[Exercise data Boundary: Start]

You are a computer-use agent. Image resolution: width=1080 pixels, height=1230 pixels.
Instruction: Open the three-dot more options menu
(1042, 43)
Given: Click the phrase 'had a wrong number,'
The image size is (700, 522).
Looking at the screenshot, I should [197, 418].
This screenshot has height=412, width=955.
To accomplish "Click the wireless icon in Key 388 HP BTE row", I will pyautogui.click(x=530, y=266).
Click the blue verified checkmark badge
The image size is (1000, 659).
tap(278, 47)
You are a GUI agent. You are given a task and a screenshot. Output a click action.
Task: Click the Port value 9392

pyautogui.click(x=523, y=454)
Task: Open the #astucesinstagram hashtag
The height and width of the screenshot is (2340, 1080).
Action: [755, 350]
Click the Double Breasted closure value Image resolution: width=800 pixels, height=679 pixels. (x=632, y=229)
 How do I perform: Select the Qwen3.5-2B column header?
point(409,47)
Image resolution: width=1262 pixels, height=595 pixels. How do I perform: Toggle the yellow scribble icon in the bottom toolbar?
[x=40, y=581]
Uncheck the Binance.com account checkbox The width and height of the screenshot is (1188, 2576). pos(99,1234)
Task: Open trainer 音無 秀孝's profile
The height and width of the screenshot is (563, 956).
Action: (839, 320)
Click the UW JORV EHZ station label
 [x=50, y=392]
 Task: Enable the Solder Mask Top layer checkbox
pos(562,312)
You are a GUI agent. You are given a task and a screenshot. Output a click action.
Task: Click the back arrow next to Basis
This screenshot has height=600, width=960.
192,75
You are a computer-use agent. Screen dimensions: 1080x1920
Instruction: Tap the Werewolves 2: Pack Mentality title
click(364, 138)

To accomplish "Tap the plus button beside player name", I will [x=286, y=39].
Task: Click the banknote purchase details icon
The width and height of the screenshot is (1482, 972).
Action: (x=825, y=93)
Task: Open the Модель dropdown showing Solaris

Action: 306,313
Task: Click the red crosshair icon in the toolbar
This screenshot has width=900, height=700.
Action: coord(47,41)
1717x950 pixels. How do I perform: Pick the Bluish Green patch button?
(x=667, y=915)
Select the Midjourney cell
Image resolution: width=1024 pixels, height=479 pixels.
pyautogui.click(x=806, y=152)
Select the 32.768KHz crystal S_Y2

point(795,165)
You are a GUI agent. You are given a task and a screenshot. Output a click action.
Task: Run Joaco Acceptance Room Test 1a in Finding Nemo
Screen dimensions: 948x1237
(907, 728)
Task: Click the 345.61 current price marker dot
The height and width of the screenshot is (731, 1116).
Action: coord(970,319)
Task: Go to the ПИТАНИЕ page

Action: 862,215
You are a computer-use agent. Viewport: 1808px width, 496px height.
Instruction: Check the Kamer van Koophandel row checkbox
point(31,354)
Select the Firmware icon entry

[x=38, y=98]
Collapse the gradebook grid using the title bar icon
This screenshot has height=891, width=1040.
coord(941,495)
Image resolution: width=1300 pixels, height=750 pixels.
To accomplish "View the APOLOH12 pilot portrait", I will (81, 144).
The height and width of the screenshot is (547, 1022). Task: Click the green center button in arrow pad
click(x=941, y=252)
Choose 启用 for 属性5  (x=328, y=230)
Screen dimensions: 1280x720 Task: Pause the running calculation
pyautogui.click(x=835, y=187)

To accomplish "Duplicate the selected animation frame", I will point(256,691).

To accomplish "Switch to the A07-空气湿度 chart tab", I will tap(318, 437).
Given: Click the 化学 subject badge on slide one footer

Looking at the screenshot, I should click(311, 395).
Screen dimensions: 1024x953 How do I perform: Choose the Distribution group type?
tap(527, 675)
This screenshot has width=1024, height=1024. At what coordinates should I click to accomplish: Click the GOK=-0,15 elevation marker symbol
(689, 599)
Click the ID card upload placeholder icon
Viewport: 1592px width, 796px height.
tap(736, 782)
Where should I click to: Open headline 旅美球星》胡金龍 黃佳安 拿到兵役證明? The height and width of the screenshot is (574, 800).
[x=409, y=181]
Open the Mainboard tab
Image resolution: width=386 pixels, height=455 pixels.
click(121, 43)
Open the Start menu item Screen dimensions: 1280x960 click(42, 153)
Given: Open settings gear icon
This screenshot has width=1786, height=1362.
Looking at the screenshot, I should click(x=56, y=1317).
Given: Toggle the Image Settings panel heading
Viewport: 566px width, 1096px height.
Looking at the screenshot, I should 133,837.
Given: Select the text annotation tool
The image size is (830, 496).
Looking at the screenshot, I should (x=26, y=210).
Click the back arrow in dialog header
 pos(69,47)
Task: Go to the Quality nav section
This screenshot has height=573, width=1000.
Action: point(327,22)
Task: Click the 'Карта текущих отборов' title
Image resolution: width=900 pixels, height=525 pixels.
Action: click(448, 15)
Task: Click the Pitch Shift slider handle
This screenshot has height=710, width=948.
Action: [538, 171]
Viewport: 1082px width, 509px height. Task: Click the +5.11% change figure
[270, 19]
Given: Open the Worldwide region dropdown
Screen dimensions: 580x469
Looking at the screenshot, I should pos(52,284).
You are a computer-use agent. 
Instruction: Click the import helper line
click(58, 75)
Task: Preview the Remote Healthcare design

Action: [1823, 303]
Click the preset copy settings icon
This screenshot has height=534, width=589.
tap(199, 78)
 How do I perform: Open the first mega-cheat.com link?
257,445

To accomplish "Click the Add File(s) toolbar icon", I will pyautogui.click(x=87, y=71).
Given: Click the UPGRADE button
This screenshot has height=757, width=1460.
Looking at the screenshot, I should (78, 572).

[Exercise data Boundary: End]

| Prompt |
Give back the records above, character for character.

| Solution to this exercise |
You are a computer-use agent. Image resolution: width=1080 pixels, height=1230 pixels.
Instruction: Open the three-dot more options menu
(1042, 43)
Given: Click the phrase 'had a wrong number,'
The image size is (700, 522).
Looking at the screenshot, I should [197, 418].
This screenshot has height=412, width=955.
To accomplish "Click the wireless icon in Key 388 HP BTE row", I will pyautogui.click(x=530, y=266).
Click the blue verified checkmark badge
The image size is (1000, 659).
tap(278, 47)
You are a GUI agent. You are given a task and a screenshot. Output a click action.
Task: Click the Port value 9392

pyautogui.click(x=523, y=454)
Task: Open the #astucesinstagram hashtag
The height and width of the screenshot is (2340, 1080).
Action: [755, 350]
Click the Double Breasted closure value Image resolution: width=800 pixels, height=679 pixels. (x=632, y=229)
 How do I perform: Select the Qwen3.5-2B column header?
point(409,47)
Image resolution: width=1262 pixels, height=595 pixels. How do I perform: Toggle the yellow scribble icon in the bottom toolbar?
[x=40, y=581]
Uncheck the Binance.com account checkbox The width and height of the screenshot is (1188, 2576). pos(99,1234)
Task: Open trainer 音無 秀孝's profile
The height and width of the screenshot is (563, 956).
Action: (839, 320)
Click the UW JORV EHZ station label
 [x=50, y=392]
 Task: Enable the Solder Mask Top layer checkbox
pos(562,312)
You are a GUI agent. You are given a task and a screenshot. Output a click action.
Task: Click the back arrow next to Basis
This screenshot has height=600, width=960.
192,75
You are a computer-use agent. Screen dimensions: 1080x1920
Instruction: Tap the Werewolves 2: Pack Mentality title
click(364, 138)

To accomplish "Tap the plus button beside player name", I will [x=286, y=39].
Task: Click the banknote purchase details icon
The width and height of the screenshot is (1482, 972).
Action: (x=825, y=93)
Task: Open the Модель dropdown showing Solaris

Action: 306,313
Task: Click the red crosshair icon in the toolbar
This screenshot has width=900, height=700.
Action: coord(47,41)
1717x950 pixels. How do I perform: Pick the Bluish Green patch button?
(x=667, y=915)
Select the Midjourney cell
Image resolution: width=1024 pixels, height=479 pixels.
pyautogui.click(x=806, y=152)
Select the 32.768KHz crystal S_Y2

point(795,165)
You are a GUI agent. You are given a task and a screenshot. Output a click action.
Task: Run Joaco Acceptance Room Test 1a in Finding Nemo
Screen dimensions: 948x1237
(907, 728)
Task: Click the 345.61 current price marker dot
The height and width of the screenshot is (731, 1116).
Action: coord(970,319)
Task: Go to the ПИТАНИЕ page

Action: 862,215
You are a computer-use agent. Viewport: 1808px width, 496px height.
Instruction: Check the Kamer van Koophandel row checkbox
point(31,354)
Select the Firmware icon entry

[x=38, y=98]
Collapse the gradebook grid using the title bar icon
This screenshot has height=891, width=1040.
coord(941,495)
Image resolution: width=1300 pixels, height=750 pixels.
To accomplish "View the APOLOH12 pilot portrait", I will (81, 144).
The height and width of the screenshot is (547, 1022). Task: Click the green center button in arrow pad
click(x=941, y=252)
Choose 启用 for 属性5  (x=328, y=230)
Screen dimensions: 1280x720 Task: Pause the running calculation
pyautogui.click(x=835, y=187)

To accomplish "Duplicate the selected animation frame", I will point(256,691).

To accomplish "Switch to the A07-空气湿度 chart tab", I will tap(318, 437).
Given: Click the 化学 subject badge on slide one footer

Looking at the screenshot, I should click(311, 395).
Screen dimensions: 1024x953 How do I perform: Choose the Distribution group type?
tap(527, 675)
This screenshot has width=1024, height=1024. At what coordinates should I click to accomplish: Click the GOK=-0,15 elevation marker symbol
(689, 599)
Click the ID card upload placeholder icon
Viewport: 1592px width, 796px height.
tap(736, 782)
Where should I click to: Open headline 旅美球星》胡金龍 黃佳安 拿到兵役證明? The height and width of the screenshot is (574, 800).
[x=409, y=181]
Open the Mainboard tab
Image resolution: width=386 pixels, height=455 pixels.
click(121, 43)
Open the Start menu item Screen dimensions: 1280x960 click(42, 153)
Given: Open settings gear icon
This screenshot has width=1786, height=1362.
Looking at the screenshot, I should click(x=56, y=1317).
Given: Toggle the Image Settings panel heading
Viewport: 566px width, 1096px height.
Looking at the screenshot, I should 133,837.
Given: Select the text annotation tool
The image size is (830, 496).
Looking at the screenshot, I should (x=26, y=210).
Click the back arrow in dialog header
 pos(69,47)
Task: Go to the Quality nav section
This screenshot has height=573, width=1000.
Action: point(327,22)
Task: Click the 'Карта текущих отборов' title
Image resolution: width=900 pixels, height=525 pixels.
Action: click(448, 15)
Task: Click the Pitch Shift slider handle
This screenshot has height=710, width=948.
Action: [538, 171]
Viewport: 1082px width, 509px height. Task: Click the +5.11% change figure
[270, 19]
Given: Open the Worldwide region dropdown
Screen dimensions: 580x469
Looking at the screenshot, I should pos(52,284).
You are a computer-use agent. 
Instruction: Click the import helper line
click(58, 75)
Task: Preview the Remote Healthcare design

Action: [1823, 303]
Click the preset copy settings icon
This screenshot has height=534, width=589.
tap(199, 78)
 How do I perform: Open the first mega-cheat.com link?
257,445

To accomplish "Click the Add File(s) toolbar icon", I will pyautogui.click(x=87, y=71).
Given: Click the UPGRADE button
This screenshot has height=757, width=1460.
Looking at the screenshot, I should (78, 572).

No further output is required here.